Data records
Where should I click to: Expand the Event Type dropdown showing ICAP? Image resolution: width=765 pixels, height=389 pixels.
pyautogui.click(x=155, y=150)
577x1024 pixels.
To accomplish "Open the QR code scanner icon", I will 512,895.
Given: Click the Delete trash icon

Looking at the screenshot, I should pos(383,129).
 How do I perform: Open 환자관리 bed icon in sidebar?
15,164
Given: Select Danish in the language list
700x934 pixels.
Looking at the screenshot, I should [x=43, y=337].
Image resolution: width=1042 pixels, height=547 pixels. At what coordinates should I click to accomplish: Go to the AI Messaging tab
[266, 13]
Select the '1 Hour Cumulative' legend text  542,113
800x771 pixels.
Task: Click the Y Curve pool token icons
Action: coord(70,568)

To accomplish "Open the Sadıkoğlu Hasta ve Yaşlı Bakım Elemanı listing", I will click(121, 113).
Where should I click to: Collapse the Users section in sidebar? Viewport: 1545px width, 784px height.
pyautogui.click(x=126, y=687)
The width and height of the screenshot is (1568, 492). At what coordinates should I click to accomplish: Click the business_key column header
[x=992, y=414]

= EXERCISE GOAL =
Your response should be the lines of the entries above that include the string "will".

= TASK RESULT =
To accomplish "Open the QR code scanner icon", I will 512,895.
To accomplish "Open the Sadıkoğlu Hasta ve Yaşlı Bakım Elemanı listing", I will click(121, 113).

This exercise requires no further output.